The twist: all the stories and poems in these books are typewritten — on typewriters — by contributors from coast to coast and from around the world. Each manuscript page was scanned, so that the pages themselves are works of art — each a personalized and nostalgic window into the past of the printed word. Even the page headings and cover lettering were mechanically typed. Stark grayscale photos and artwork illustrate this imaginative portrait of a future that may be arriving even now. Format underscores content, for the unifying element in the stories is typewriters — typewriters clacking again in the post-apocalypse.
The twin volumes of this anthology are a labor of love. In order to keep the books easily affordable (less than $7 per copy) they were produced — writing, editing, layout — through volunteer work. Here is a wide array of voices: young and old, male and female, writers seasoned and freshly emerging, all passionate about their typewriters and the tales they tell.
Cold Hard Type is the inspiration of its chief editor, Dr. Richard Polt, philosophy professor at Xavier University and author of The Typewriter Revolution. He was assisted by co-editors Andrew V. McFeaters, writer and English professor at Broward College, and Frederic S. Durbin, writing instructor and author of A Green and Ancient Light (Saga Press). Author, editor, and book-designer Linda M. Au expertly managed the layout.
Individual writers were given free rein to imagine the nature and extent of the digital collapse, and their various approaches are both innovative and fascinating. The stories are dark, spirited, whimsical, compelling, gritty, frightening, poignant, thought-provoking… and, like their authors, disarmingly human.

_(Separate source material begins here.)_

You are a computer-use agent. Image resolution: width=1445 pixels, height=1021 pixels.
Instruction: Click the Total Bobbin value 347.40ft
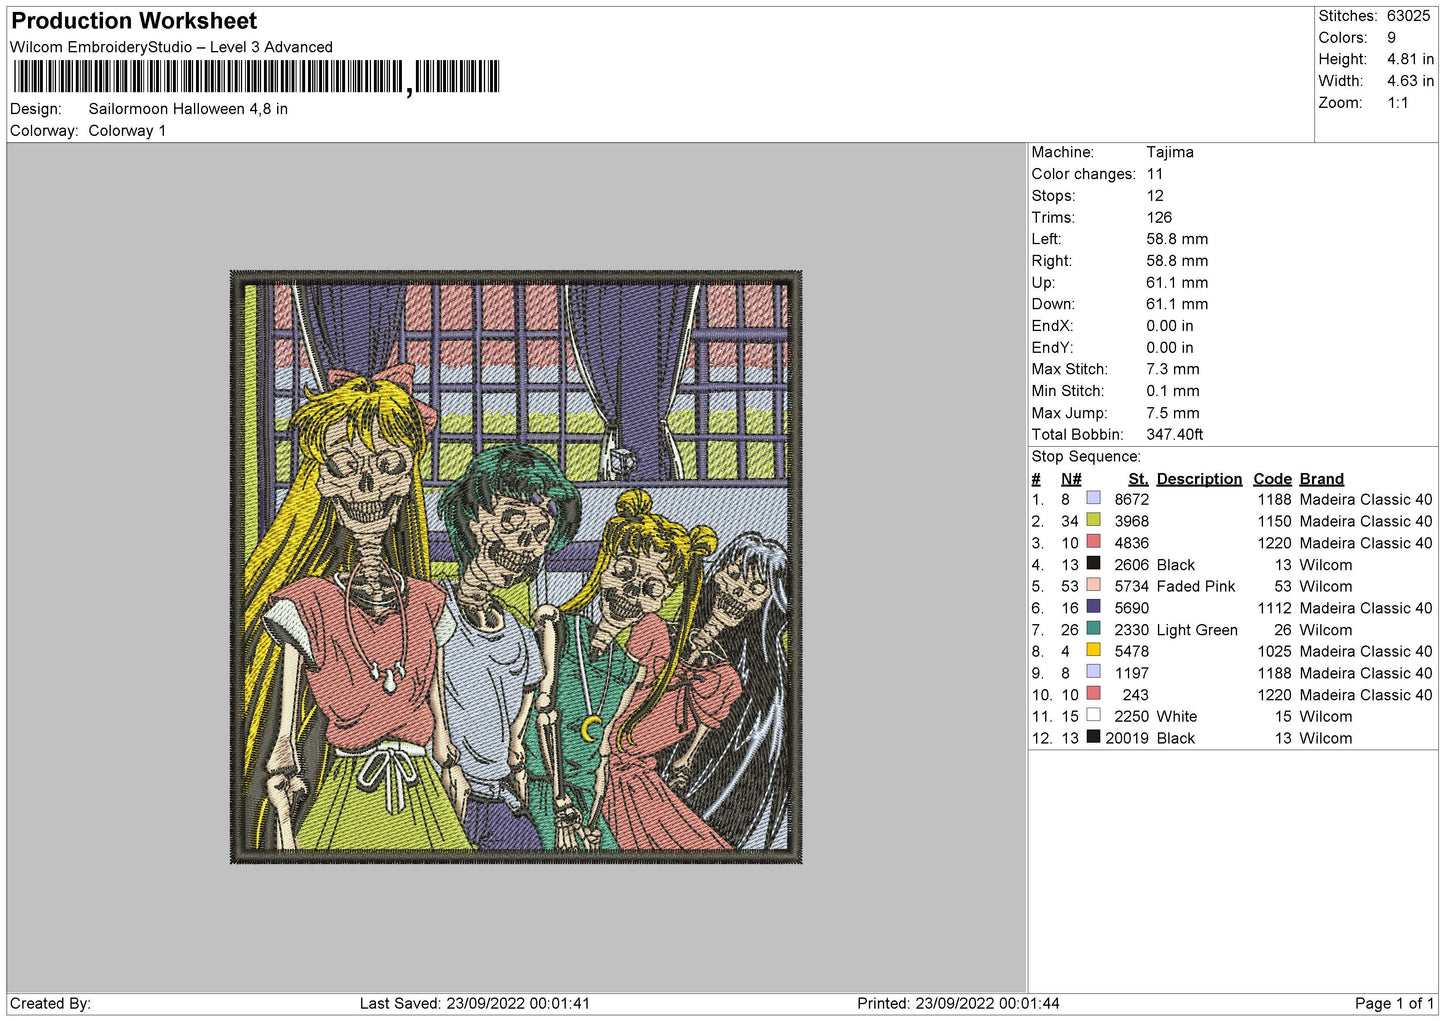pos(1174,434)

A native of rural central Illinois, Frederic S. Durbin was writing before he could read (though that period of his work is largely misunderstood). In school, he loved English, acting, singing, and band; in college, he devoured mythology and English literature and majored in classical languages. He spent twenty-two years in Japan teaching ESL and writing, mostly at Niigata University. Recently returned to the U.S., he is a writing coach and continues to spin tales of fantasy for children and adults. He is the author of Dragonfly (1999), The Star Shard (2012), and A Green and Ancient Light (2017).
These sound quite interesting, and I have ordered them. We’ll see. The idea of the death of the digital world sounds somewhat appealing, as I grew up and was almost 30 before there were any “devices”.

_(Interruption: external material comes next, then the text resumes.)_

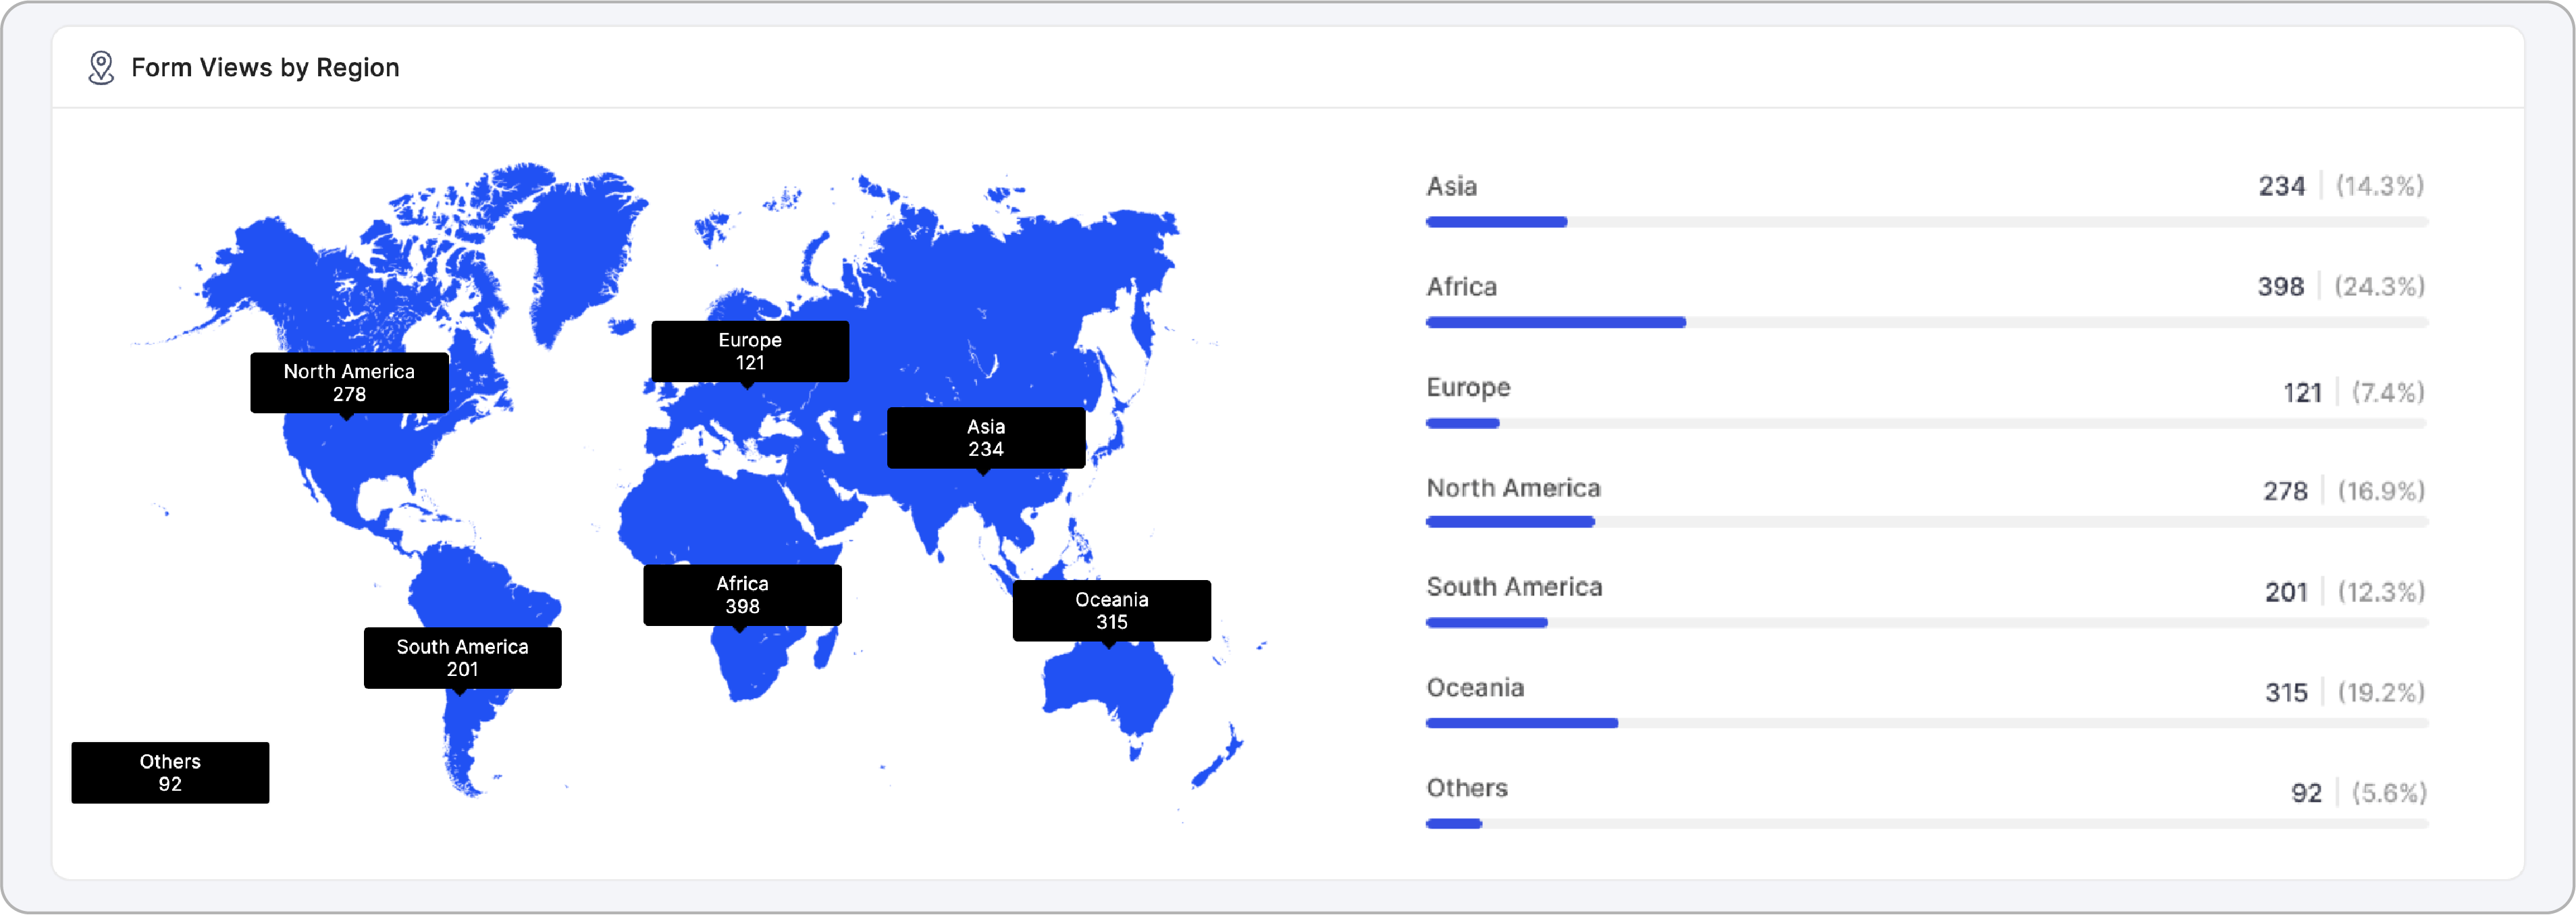The width and height of the screenshot is (2576, 915).
Task: Click the location pin icon in header
Action: tap(101, 68)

Thank you, R. K.! I hope you’ll enjoy the books. I have a story of my own in the second one, ESCAPEMENTS.
Given the growing resurgence of interest in manual typewriters, we thought such stories might appeal to some readers today. Though we wanted to be as inclusive as possible, the large number of submissions required us to be selective, too. Overall, we were very grateful for the support of so many people who wrote for us!
If anyone is interested, here is Randee Dawn’s interview of me about what these books are and how they came to be:
http://www.randeedawn.com/6-4-19-frederic-durbin-on-how-typewritten-tales-key-readers-into-post-digital-collapse-worlds/
These sound terrific, Fred. And thanks for the interview link!
I got them yesterday, and will start reading PARADIGM SHIFTS today. I read short stories between other books, so it will take time to get through these, but I’m surely looking forward to them.
Glad to hear that the books got there–thanks again!